╭─ SUPPLIED RECORDS

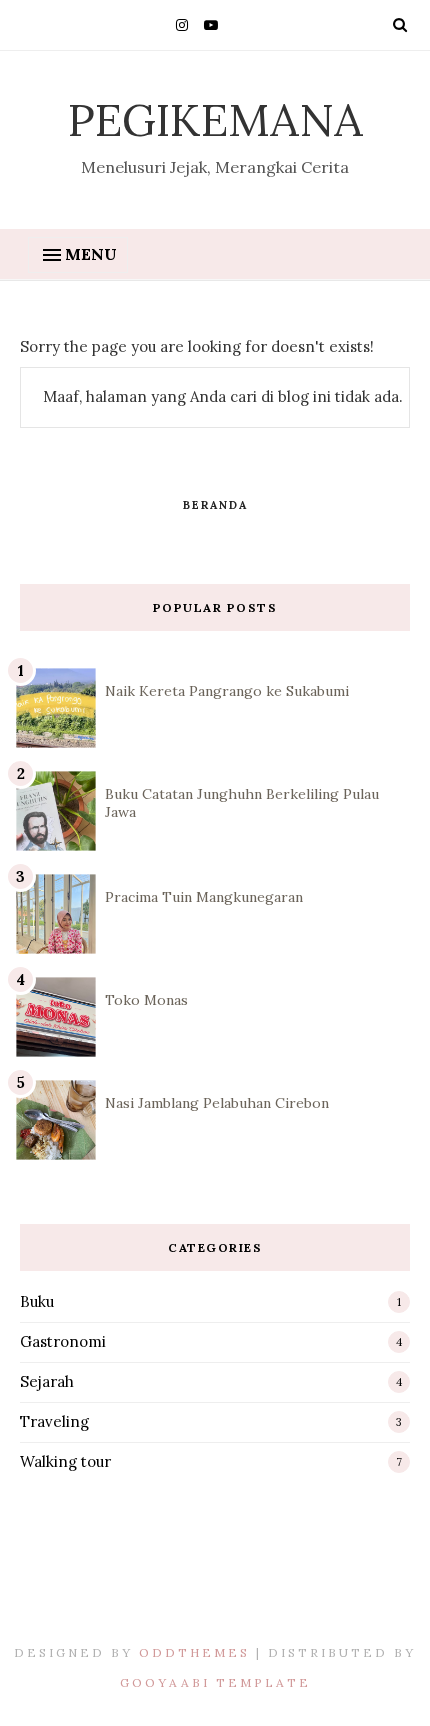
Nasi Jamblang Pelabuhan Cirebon (217, 1103)
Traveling (54, 1421)
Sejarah (47, 1381)
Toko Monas (146, 1000)
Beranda (215, 505)
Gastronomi (63, 1341)
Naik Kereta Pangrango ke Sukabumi (227, 691)
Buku (37, 1301)
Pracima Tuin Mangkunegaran (204, 897)
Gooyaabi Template (215, 1682)
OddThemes (194, 1652)
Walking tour (65, 1461)
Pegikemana (215, 119)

╰─

*WHAT YOU NEED TO DO:* There is a line above that contains "Gastronomi (63, 1341)". Copy it and all later lines through the last, exactly, and leave out the rest.

*RESPONSE TO THE TASK:*
Gastronomi (63, 1341)
Naik Kereta Pangrango ke Sukabumi (227, 691)
Buku (37, 1301)
Pracima Tuin Mangkunegaran (204, 897)
Gooyaabi Template (215, 1682)
OddThemes (194, 1652)
Walking tour (65, 1461)
Pegikemana (215, 119)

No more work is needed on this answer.